*How to complete this task*:
Repeat exactly the lines beginning at the one that contains "Task: Select the XL size cell" and running to the end of the material. Omit the pictures.
═══ Supplied information ═══
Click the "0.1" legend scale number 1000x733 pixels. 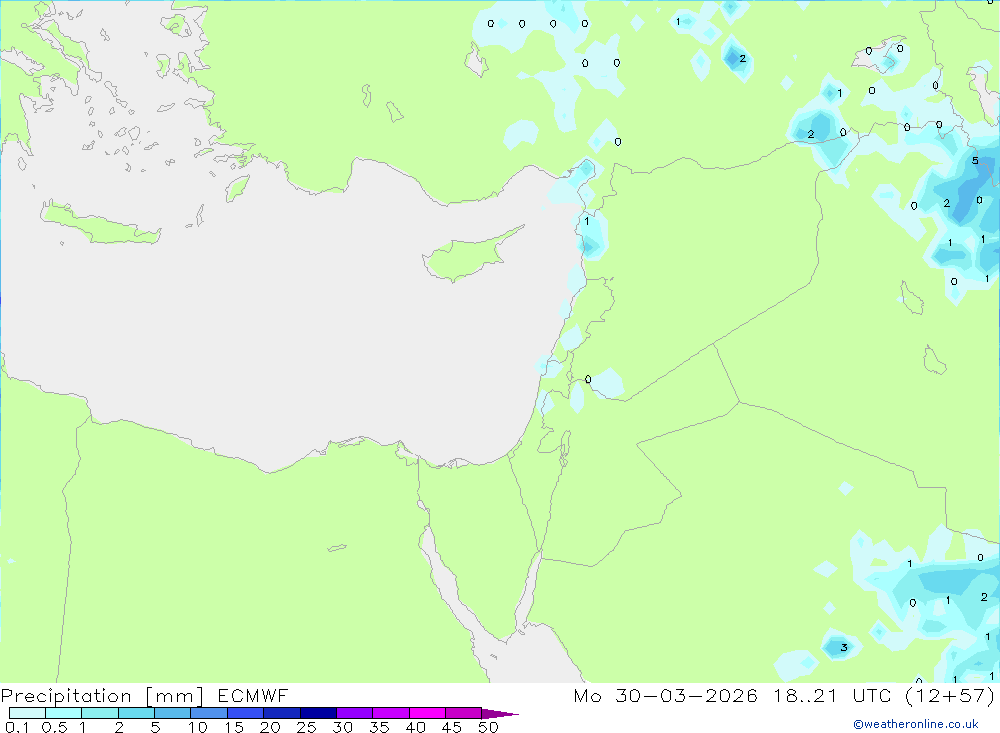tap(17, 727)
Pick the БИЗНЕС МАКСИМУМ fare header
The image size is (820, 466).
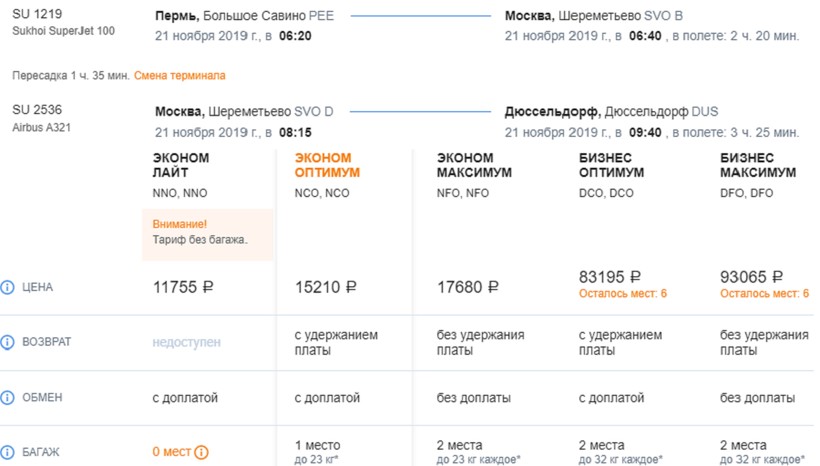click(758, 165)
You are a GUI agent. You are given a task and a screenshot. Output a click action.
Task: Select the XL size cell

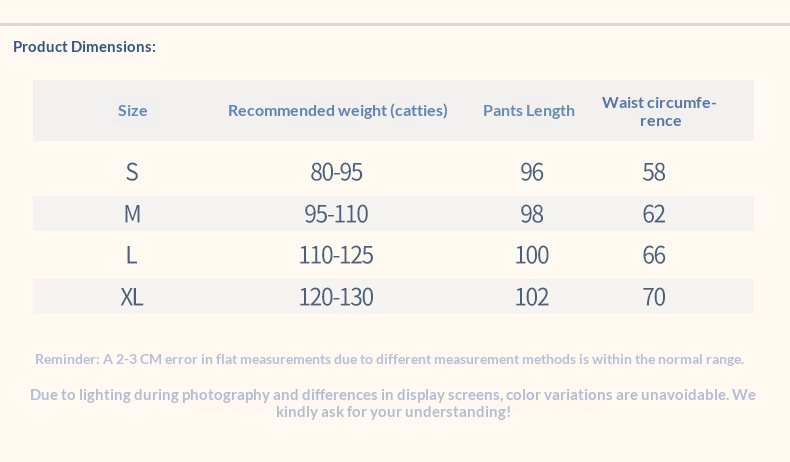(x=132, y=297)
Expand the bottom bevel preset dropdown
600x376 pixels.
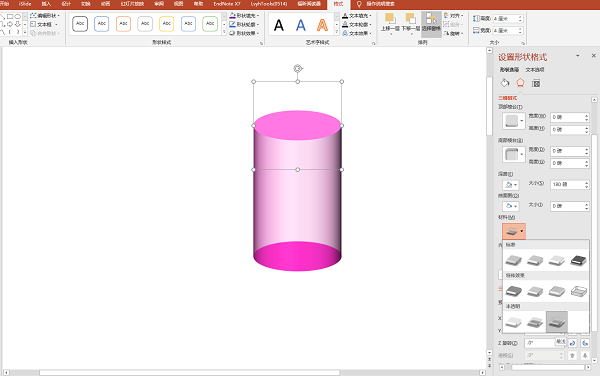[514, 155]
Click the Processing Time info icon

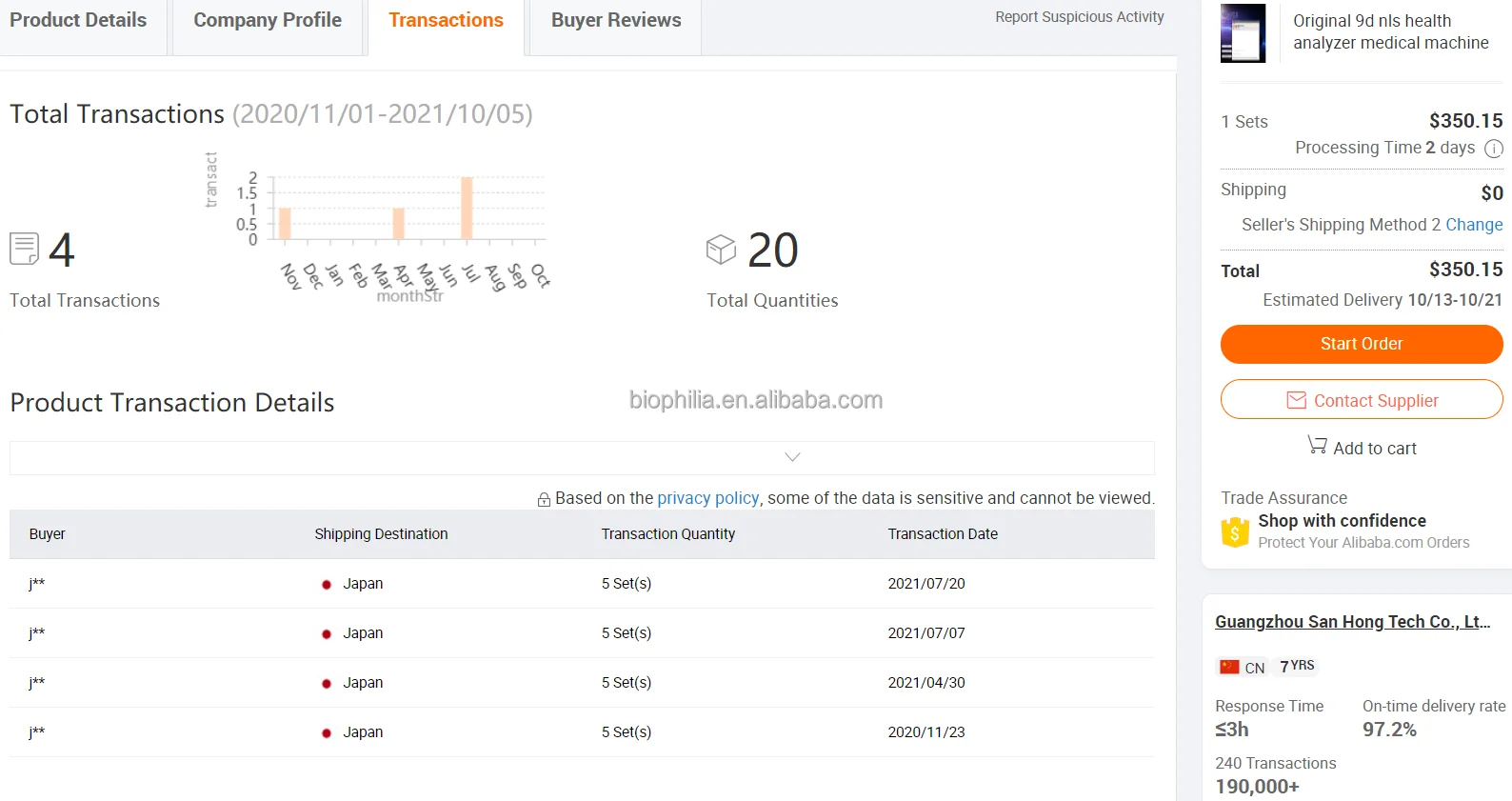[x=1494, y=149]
═══
*Output*:
Task: Select the XL size cell

(x=132, y=297)
Expand the bottom bevel preset dropdown
600x376 pixels.
[514, 155]
Click the Processing Time info icon

[x=1494, y=149]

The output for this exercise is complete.